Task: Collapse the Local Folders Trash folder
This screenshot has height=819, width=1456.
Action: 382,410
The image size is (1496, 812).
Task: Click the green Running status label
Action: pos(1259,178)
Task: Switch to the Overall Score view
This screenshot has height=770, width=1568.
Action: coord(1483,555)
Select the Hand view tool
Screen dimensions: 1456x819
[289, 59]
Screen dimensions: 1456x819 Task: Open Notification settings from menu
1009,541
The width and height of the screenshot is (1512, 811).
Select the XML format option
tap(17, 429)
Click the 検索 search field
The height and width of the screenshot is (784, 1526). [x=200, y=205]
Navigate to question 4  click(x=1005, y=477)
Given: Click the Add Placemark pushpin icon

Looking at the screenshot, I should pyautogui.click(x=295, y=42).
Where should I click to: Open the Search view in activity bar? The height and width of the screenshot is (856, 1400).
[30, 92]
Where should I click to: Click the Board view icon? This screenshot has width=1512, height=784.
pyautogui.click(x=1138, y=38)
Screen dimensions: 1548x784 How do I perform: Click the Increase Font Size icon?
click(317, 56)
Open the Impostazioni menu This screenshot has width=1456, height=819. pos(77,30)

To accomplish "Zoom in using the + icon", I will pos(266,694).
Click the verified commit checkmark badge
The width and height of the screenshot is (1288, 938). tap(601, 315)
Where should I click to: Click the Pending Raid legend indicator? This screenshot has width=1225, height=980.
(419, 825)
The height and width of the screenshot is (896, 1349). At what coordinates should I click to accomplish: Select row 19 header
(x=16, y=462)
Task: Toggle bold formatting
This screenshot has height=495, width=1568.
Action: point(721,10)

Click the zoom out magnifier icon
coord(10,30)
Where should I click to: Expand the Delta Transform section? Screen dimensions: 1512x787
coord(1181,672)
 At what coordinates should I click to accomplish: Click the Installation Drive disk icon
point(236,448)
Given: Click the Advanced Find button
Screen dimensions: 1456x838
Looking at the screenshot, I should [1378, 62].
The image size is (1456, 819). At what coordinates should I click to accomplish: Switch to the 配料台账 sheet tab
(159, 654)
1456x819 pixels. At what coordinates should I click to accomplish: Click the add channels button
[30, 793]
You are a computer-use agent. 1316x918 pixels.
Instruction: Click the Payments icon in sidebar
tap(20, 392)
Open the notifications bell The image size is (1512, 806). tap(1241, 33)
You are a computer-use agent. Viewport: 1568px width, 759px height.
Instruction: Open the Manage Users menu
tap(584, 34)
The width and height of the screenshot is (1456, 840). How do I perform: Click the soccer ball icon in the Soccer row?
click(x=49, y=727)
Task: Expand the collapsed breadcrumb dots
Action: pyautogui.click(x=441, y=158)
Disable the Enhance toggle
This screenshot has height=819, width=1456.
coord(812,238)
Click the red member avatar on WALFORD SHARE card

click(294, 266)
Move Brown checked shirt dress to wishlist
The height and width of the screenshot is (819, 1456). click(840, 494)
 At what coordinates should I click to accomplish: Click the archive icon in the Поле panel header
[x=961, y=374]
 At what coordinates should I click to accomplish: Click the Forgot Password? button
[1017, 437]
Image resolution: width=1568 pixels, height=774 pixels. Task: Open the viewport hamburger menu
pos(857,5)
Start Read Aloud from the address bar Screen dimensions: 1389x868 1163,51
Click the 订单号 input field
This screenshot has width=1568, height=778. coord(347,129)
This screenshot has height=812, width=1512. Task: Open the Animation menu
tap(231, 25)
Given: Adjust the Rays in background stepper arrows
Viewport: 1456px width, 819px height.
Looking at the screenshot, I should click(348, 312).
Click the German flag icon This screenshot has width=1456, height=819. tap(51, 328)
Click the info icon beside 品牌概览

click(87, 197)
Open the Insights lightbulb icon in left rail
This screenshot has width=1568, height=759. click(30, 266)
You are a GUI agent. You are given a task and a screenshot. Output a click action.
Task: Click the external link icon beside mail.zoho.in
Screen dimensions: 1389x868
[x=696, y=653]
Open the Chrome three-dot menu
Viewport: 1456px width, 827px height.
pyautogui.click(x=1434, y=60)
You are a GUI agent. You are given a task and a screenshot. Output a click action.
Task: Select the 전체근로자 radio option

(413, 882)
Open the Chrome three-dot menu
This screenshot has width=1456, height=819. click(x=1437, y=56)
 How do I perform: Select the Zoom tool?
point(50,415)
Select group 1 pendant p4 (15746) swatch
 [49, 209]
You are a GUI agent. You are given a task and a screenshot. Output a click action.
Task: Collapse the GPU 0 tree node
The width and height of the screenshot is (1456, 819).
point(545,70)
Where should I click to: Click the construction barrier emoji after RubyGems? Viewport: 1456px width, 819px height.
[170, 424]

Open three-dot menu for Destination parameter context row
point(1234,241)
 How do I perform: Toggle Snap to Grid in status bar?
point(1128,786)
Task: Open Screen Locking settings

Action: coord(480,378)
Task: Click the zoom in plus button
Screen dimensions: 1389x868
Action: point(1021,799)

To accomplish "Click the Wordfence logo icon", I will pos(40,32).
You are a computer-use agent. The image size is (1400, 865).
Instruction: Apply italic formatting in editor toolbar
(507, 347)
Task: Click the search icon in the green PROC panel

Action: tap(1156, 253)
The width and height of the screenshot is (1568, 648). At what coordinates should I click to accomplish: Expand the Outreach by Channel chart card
________________________________________
=== REQUIRED WORK ===
From the first entry to the last, reproduce everything precisely.

=== THE COMPLETED TASK ===
Task: Collapse the Local Folders Trash folder
This screenshot has height=819, width=1456.
Action: 382,410
The image size is (1496, 812).
Task: Click the green Running status label
Action: pos(1259,178)
Task: Switch to the Overall Score view
This screenshot has height=770, width=1568.
Action: coord(1483,555)
Select the Hand view tool
Screen dimensions: 1456x819
[289, 59]
Screen dimensions: 1456x819 Task: Open Notification settings from menu
1009,541
The width and height of the screenshot is (1512, 811).
Select the XML format option
tap(17, 429)
Click the 検索 search field
The height and width of the screenshot is (784, 1526). [x=200, y=205]
Navigate to question 4  click(x=1005, y=477)
Given: Click the Add Placemark pushpin icon

Looking at the screenshot, I should pyautogui.click(x=295, y=42).
Where should I click to: Open the Search view in activity bar? The height and width of the screenshot is (856, 1400).
[30, 92]
Where should I click to: Click the Board view icon? This screenshot has width=1512, height=784.
pyautogui.click(x=1138, y=38)
Screen dimensions: 1548x784 How do I perform: Click the Increase Font Size icon?
click(317, 56)
Open the Impostazioni menu This screenshot has width=1456, height=819. pos(77,30)

To accomplish "Zoom in using the + icon", I will pos(266,694).
Click the verified commit checkmark badge
The width and height of the screenshot is (1288, 938). tap(601, 315)
Where should I click to: Click the Pending Raid legend indicator? This screenshot has width=1225, height=980.
(419, 825)
The height and width of the screenshot is (896, 1349). At what coordinates should I click to accomplish: Select row 19 header
(x=16, y=462)
Task: Toggle bold formatting
This screenshot has height=495, width=1568.
Action: point(721,10)

Click the zoom out magnifier icon
coord(10,30)
Where should I click to: Expand the Delta Transform section? Screen dimensions: 1512x787
coord(1181,672)
 At what coordinates should I click to accomplish: Click the Installation Drive disk icon
point(236,448)
Given: Click the Advanced Find button
Screen dimensions: 1456x838
Looking at the screenshot, I should [1378, 62].
The image size is (1456, 819). At what coordinates should I click to accomplish: Switch to the 配料台账 sheet tab
(159, 654)
1456x819 pixels. At what coordinates should I click to accomplish: Click the add channels button
[30, 793]
You are a computer-use agent. 1316x918 pixels.
Instruction: Click the Payments icon in sidebar
tap(20, 392)
Open the notifications bell The image size is (1512, 806). tap(1241, 33)
You are a computer-use agent. Viewport: 1568px width, 759px height.
Instruction: Open the Manage Users menu
tap(584, 34)
The width and height of the screenshot is (1456, 840). How do I perform: Click the soccer ball icon in the Soccer row?
click(x=49, y=727)
Task: Expand the collapsed breadcrumb dots
Action: pyautogui.click(x=441, y=158)
Disable the Enhance toggle
This screenshot has height=819, width=1456.
coord(812,238)
Click the red member avatar on WALFORD SHARE card

click(294, 266)
Move Brown checked shirt dress to wishlist
The height and width of the screenshot is (819, 1456). click(840, 494)
 At what coordinates should I click to accomplish: Click the archive icon in the Поле panel header
[x=961, y=374]
 At what coordinates should I click to accomplish: Click the Forgot Password? button
[1017, 437]
Image resolution: width=1568 pixels, height=774 pixels. Task: Open the viewport hamburger menu
pos(857,5)
Start Read Aloud from the address bar Screen dimensions: 1389x868 1163,51
Click the 订单号 input field
This screenshot has width=1568, height=778. coord(347,129)
This screenshot has height=812, width=1512. Task: Open the Animation menu
tap(231, 25)
Given: Adjust the Rays in background stepper arrows
Viewport: 1456px width, 819px height.
Looking at the screenshot, I should click(348, 312).
Click the German flag icon This screenshot has width=1456, height=819. tap(51, 328)
Click the info icon beside 品牌概览

click(87, 197)
Open the Insights lightbulb icon in left rail
This screenshot has width=1568, height=759. click(30, 266)
You are a GUI agent. You are given a task and a screenshot. Output a click action.
Task: Click the external link icon beside mail.zoho.in
Screen dimensions: 1389x868
[x=696, y=653]
Open the Chrome three-dot menu
Viewport: 1456px width, 827px height.
pyautogui.click(x=1434, y=60)
You are a GUI agent. You are given a task and a screenshot. Output a click action.
Task: Select the 전체근로자 radio option

(413, 882)
Open the Chrome three-dot menu
This screenshot has width=1456, height=819. click(x=1437, y=56)
 How do I perform: Select the Zoom tool?
point(50,415)
Select group 1 pendant p4 (15746) swatch
 [49, 209]
You are a GUI agent. You are given a task and a screenshot. Output a click action.
Task: Collapse the GPU 0 tree node
The width and height of the screenshot is (1456, 819).
point(545,70)
Where should I click to: Click the construction barrier emoji after RubyGems? Viewport: 1456px width, 819px height.
[170, 424]

Open three-dot menu for Destination parameter context row
point(1234,241)
 How do I perform: Toggle Snap to Grid in status bar?
point(1128,786)
Task: Open Screen Locking settings

Action: coord(480,378)
Task: Click the zoom in plus button
Screen dimensions: 1389x868
Action: point(1021,799)

To accomplish "Click the Wordfence logo icon", I will pos(40,32).
You are a computer-use agent. The image size is (1400, 865).
Instruction: Apply italic formatting in editor toolbar
(507, 347)
Task: Click the search icon in the green PROC panel

Action: tap(1156, 253)
The width and height of the screenshot is (1568, 648). At what coordinates should I click to accomplish: Expand the Outreach by Channel chart card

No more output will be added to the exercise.